CertManager does not register Certificates when using OpenShift
Summary
Translated from #1036 (comment 1298153199)
From @bartzhang
I am also having issues with using cert-manager in tandem with the operator, using it as recommended in the helm chart TLS configuration options here: https://docs.gitlab.com/charts/installation/tls.html
- Option 1a) Internal cert-manager and Issuer
- Option 2) Use your own wildcard certificate
- Option 4) Auto-generated self-signed wildcard certificate
Here's what I experienced with Option 1a)
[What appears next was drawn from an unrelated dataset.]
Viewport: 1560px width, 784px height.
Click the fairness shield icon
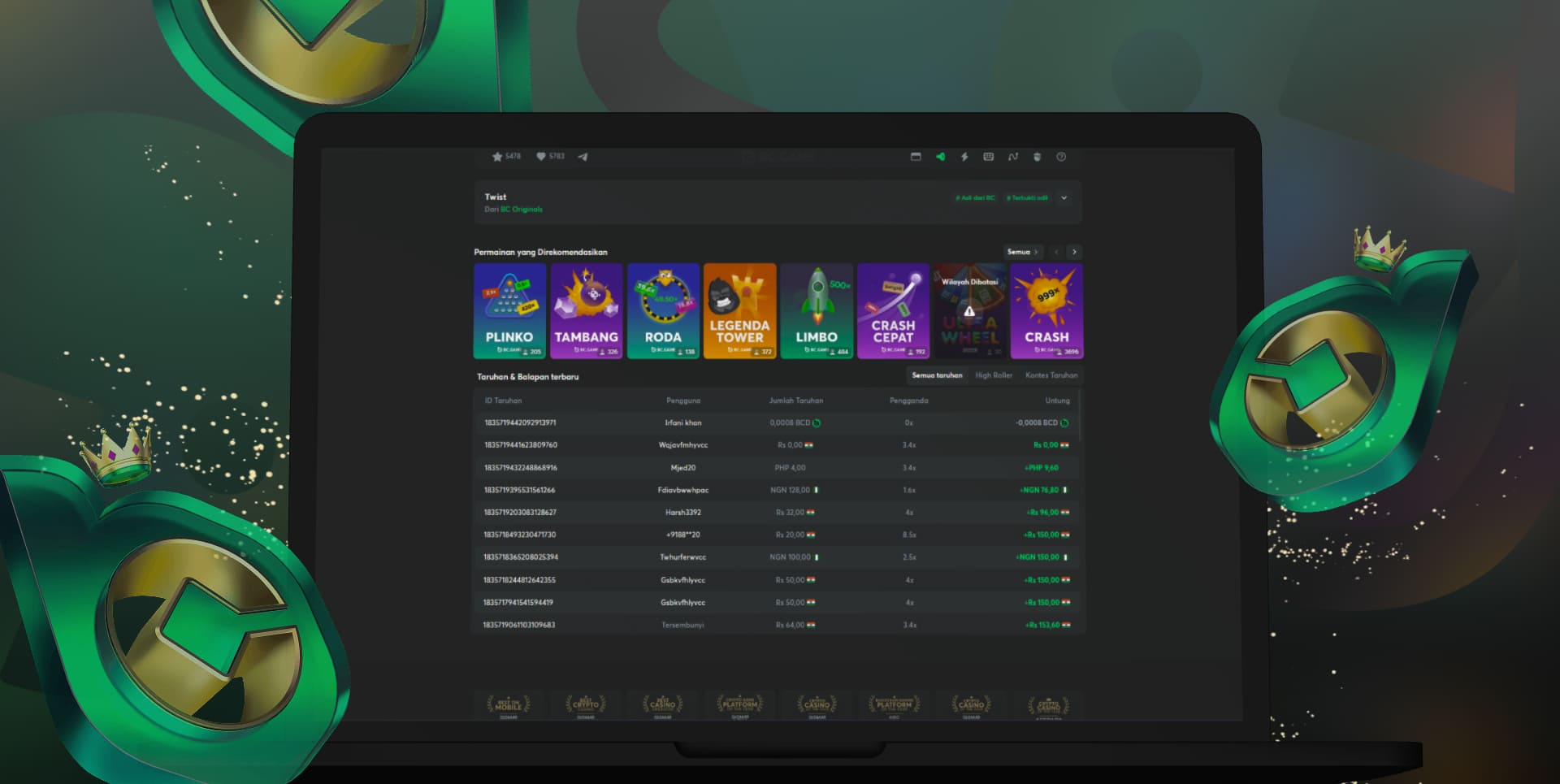pos(1037,157)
kubectl logs deployment/gitlab-controller-manager -c manager -f -n gitlab-system
2023/02/28 05:08:13 http: TLS handshake error from 10.128.0.7:48996: remote error: tls: bad certificate
2023/02/28 05:08:13 http: TLS handshake error from 10.128.0.7:49010: remote error: tls: bad certificate
2023/02/28 05:08:14 http: TLS handshake error from 10.128.0.7:49016: remote error: tls: bad certificate
2023/02/28 05:08:16 http: TLS handshake error from 10.128.0.7:49032: remote error: tls: bad certificate
Followed TLS Troubleshooting steps here: https://docs.gitlab.com/charts/installation/tls.html#troubleshooting
Checked to see if Let's Debug status was OK -- https://letsdebug.net/gitlab.apps.gl-on-ocp.rsb9.p1.openshiftapps.com. Initially said that the site openshiftapps.com was rate-limited on issuing certs, then became operational in subsequent tests.
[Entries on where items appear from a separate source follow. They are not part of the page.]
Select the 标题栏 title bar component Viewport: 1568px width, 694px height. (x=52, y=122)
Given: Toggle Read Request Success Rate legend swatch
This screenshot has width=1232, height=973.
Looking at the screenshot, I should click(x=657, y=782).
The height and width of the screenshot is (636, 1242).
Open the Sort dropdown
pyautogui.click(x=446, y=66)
Searched crt.sh for existing certs for my Openshift cluster -- there was one existing that I could pull for Option 2) Use your own wildcard certificate https://crt.sh/?q=rsb9.p1.openshiftapps.com
kubectl describe certificate,order,challenge -n=gitlab-system
Logs attached: kubectl-describe-certificate-order-challenge.txt
Deleted existing certificates to force-request fresh ones -- Same result.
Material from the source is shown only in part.